- SET EXERCISE 1
Reproduce the passage of the forum thread on grouping points into squares, starting with "I have a whole" and going on through "my 'worker' workbench.".

Solved

Group points into squares

  • 27 November 2014
  • 18 replies
  • 14 views

Badge
(I'm using FME Server 2011)

 

 

hi FME'ers,

 

 

I have a whole bunch of points, millions, and I want to create a grid of squares/rectangles (bounding boxes) covering the points so that each grid feature contains roughly the same number of points.  I'm then going to use this grid to set of a whole load of fme server jobs to process the points - so am using the squares as a way to split up the process into managable chunks, by passing in the min/max x/y values to my 'worker' workbench.

 

 

I've split this job up so i'm dealing with 10k chunks, so want to divide this 10k square into smaller squares (or rectangles) based on the density within the square.

 

 

I also want to reduce the number of jobs I create on the server, so only want to break up the tiles when they are over a certain point count - say 5000, and group them to between 3000-8000 say.

 

 

so in the picture below, I want all the green /amber tiles grouped together (but only if they form another square or rectangle below a certain threshold.

 

 

not sure I'm making sense....sorry.

 

 

 
icon

Best answer by takashi 28 November 2014, 11:50

View original

18 replies

Userlevel 4
Hi,

 

 

have you looked at the Tiler?

 

 

David
Badge
hi David,

 

 

Yes I'm using Tiler at the moment to create the squares in the picture.

 

 

at the moment i'm counting the number of points, then setting tiler to create smaller tiles depending on how many points are in the big tile, and this would work well - if the distribution of points was uniform.

 

 

I've been looking at how to merge the smaller 'tiles' back into squares, but to do this in vector tiles would mean some sort of self iterating loop i think, there must be a simpler way? (or how to do the loop to group the tiles into larger tiles).

 

 

maybe add two tiles, test the size, and next two tiles test the size, and keep going until i get within a threshold.
Userlevel 2
Badge +17
Hi,

 

 

In fact, FME is not so good at such a recursive processing. Scripting (Python) could be a relatively quick solution.

 

This image is a result generated by an experimental script. The script divides recursively the bounding box by four until the number of inside points becomes less than 6.

- INFORMATION SHOWN
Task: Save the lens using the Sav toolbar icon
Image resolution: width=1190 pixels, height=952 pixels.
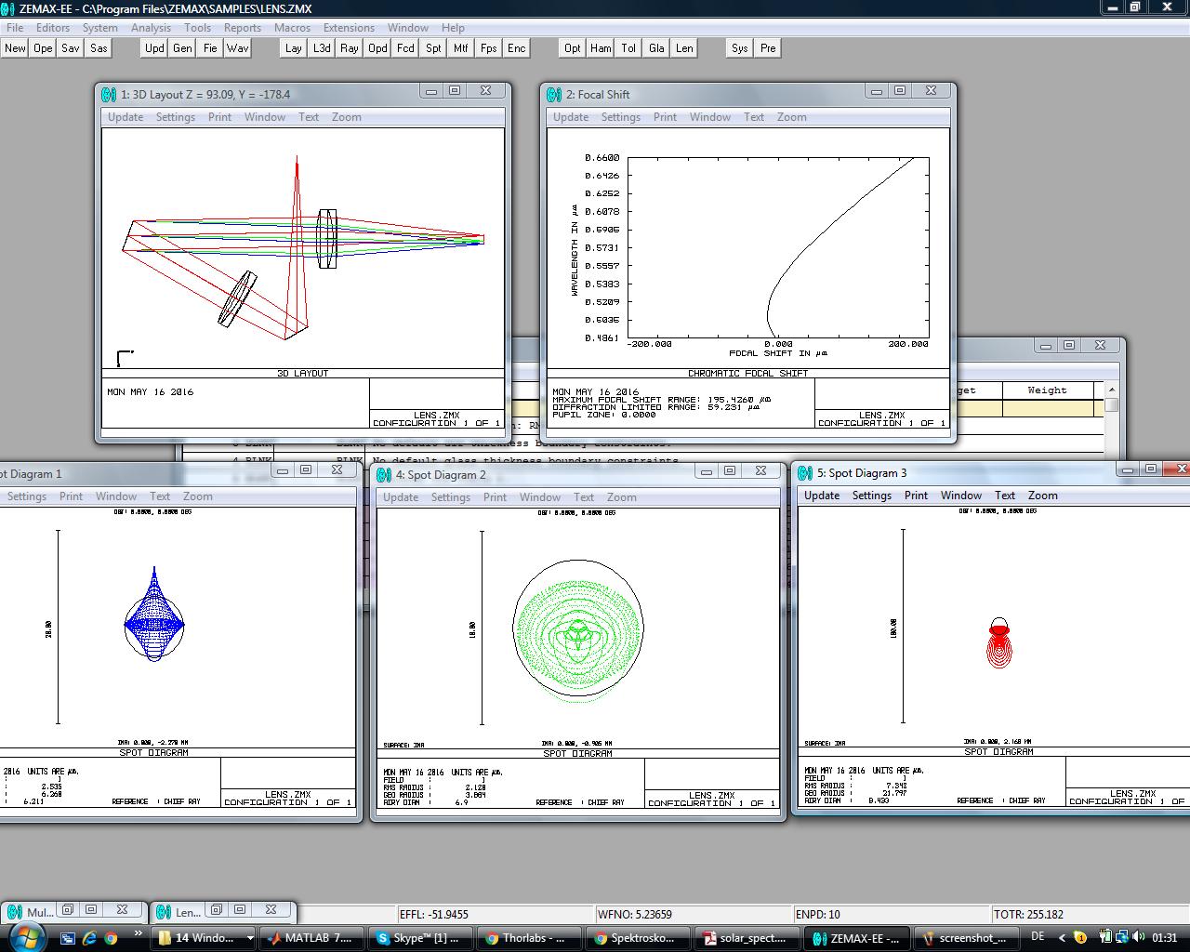Action: coord(70,47)
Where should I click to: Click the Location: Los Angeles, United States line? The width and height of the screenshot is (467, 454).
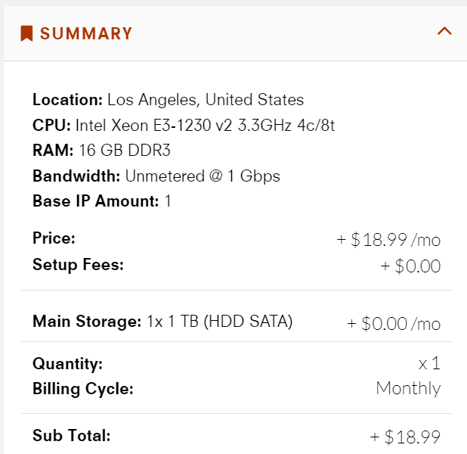[168, 99]
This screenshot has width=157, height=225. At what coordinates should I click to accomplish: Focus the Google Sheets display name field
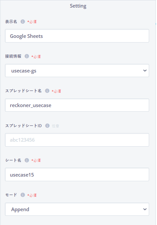coord(77,36)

- SET EXERCISE 2
Report each line of the entries above that includes the string "screenshot".

- WRITTEN SOLUTION 1
I have a whole bunch of points, millions, and I want to create a grid of squares/rectangles (bounding boxes) covering the points so that each grid feature contains roughly the same number of points.  I'm then going to use this grid to set of a whole load of fme server jobs to process the points - so am using the squares as a way to split up the process into managable chunks, by passing in the min/max x/y values to my 'worker' workbench.

- WRITTEN SOLUTION 2
Where should I click to: Click the Location: Los Angeles, United States line? The width and height of the screenshot is (467, 454).
This screenshot has width=157, height=225. At what coordinates should I click to accomplish: Focus the Google Sheets display name field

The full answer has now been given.